Le analisi condotte dall’organizzazione ambientalista sugli abiti hanno inoltre rivelato che circa il 90% è costituito da fibre sintetiche come il poliestere, contribuendo alla diffusione di microplastiche nell'ambiente. L’accumulo di rifiuti tessili sta anche soffocando gli habitat naturali, inquinando i fiumi e creando vere e proprie “spiagge di plastica” lungo la costa.

“Le prove da noi raccolte mostrano chiaramente che l’industria del fast fashion non è soltanto un problema del settore moda, ma una crisi sanitaria pubblica a tutti gli effetti: questi indumenti stanno letteralmente avvelenando la popolazione di Accra”, dichiara Sam Quashie-Idun, autore del report di Greenpeace.

“La situazione in Ghana riflette una mentalità neocoloniale in base alla quale il Nord del mondo trae profitto dalla sovrapproduzione e dagli sprechi, mentre Paesi come il Ghana ne pagano il prezzo.
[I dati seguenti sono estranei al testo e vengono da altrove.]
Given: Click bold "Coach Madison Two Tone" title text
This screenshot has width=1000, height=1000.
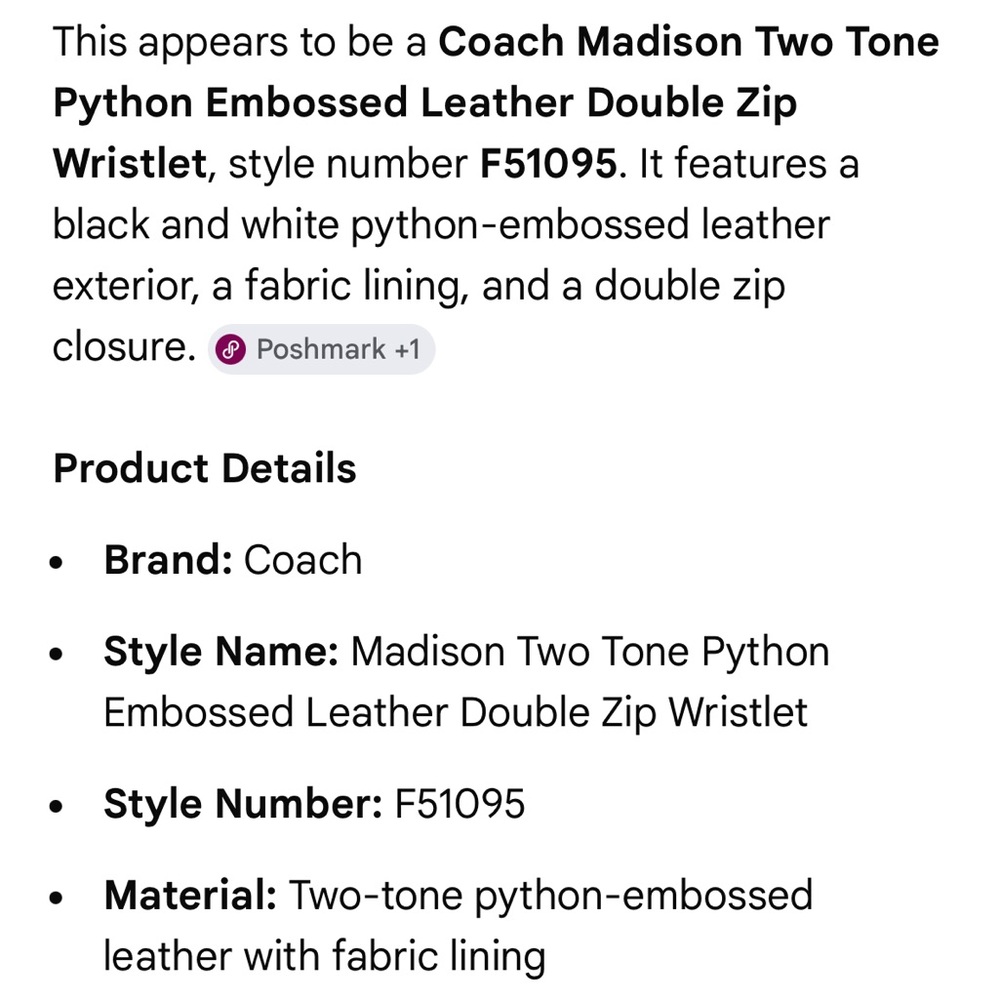Looking at the screenshot, I should pos(689,43).
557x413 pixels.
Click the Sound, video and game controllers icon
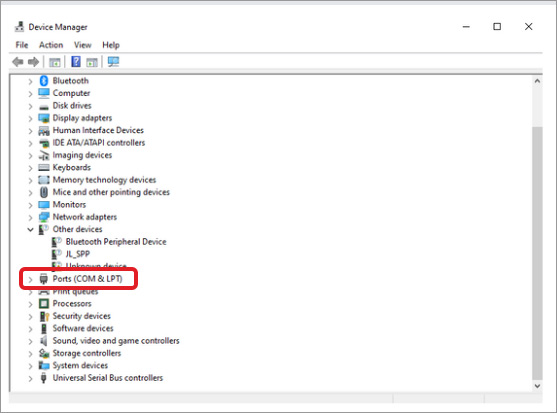tap(44, 341)
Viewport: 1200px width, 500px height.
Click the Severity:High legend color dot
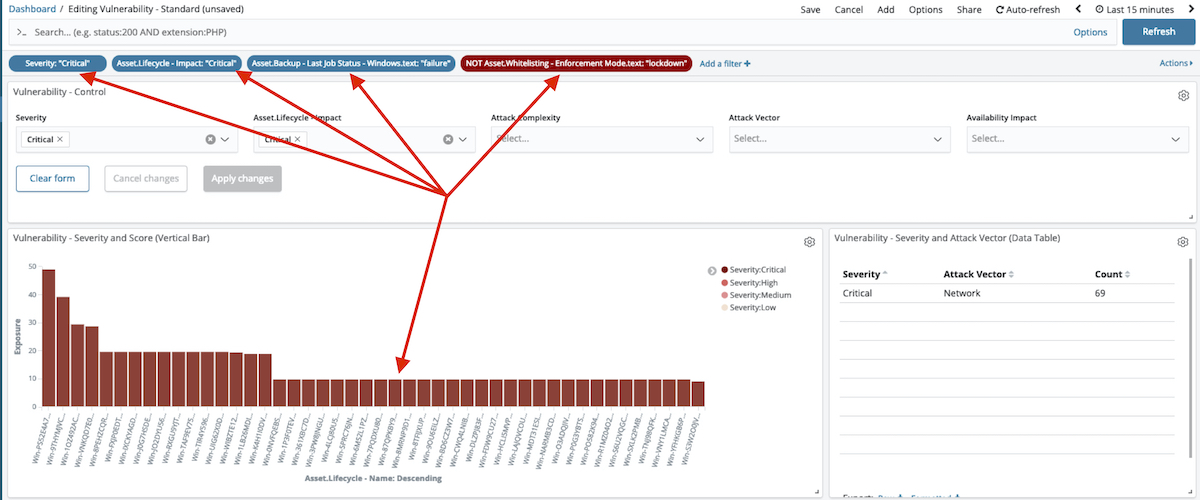724,283
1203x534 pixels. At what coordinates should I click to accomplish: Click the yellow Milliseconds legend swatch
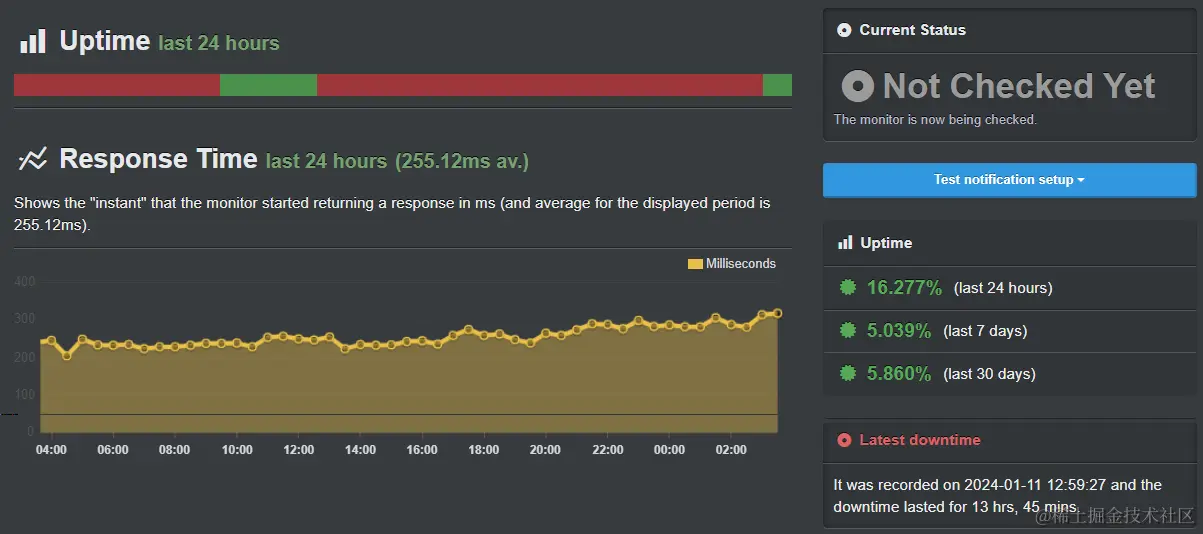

È tempo per un trattato globale che affronti questo squilibrio e protegga le comunità dai danni causati dal fast fashion”.

L’appello di Greenpeace Africa

Greenpeace Africa chiede azioni immediate e a lungo termine per affrontare la crisi: anzitutto chiede al governo ghanese un divieto di importazione degli scarti, limitando l’import ai soli indumenti che possano essere realmente riutilizzati. Chiede inoltre che i marchi di moda siano responsabili dell’intero ciclo di vita dei loro prodotti, incluso lo smaltimento dei rifiuti e il loro riciclo, nell’ambito di un EPR globale (Responsabilità estesa del produttore).

Al contempo, secondo Quashie-Idun, è necessario che la comunità internazionale supporti lo sviluppo di un’industria tessile sostenibile in Ghana, per arginare il problema dei rifiuti e fornire nuove opportunità economiche al Paese.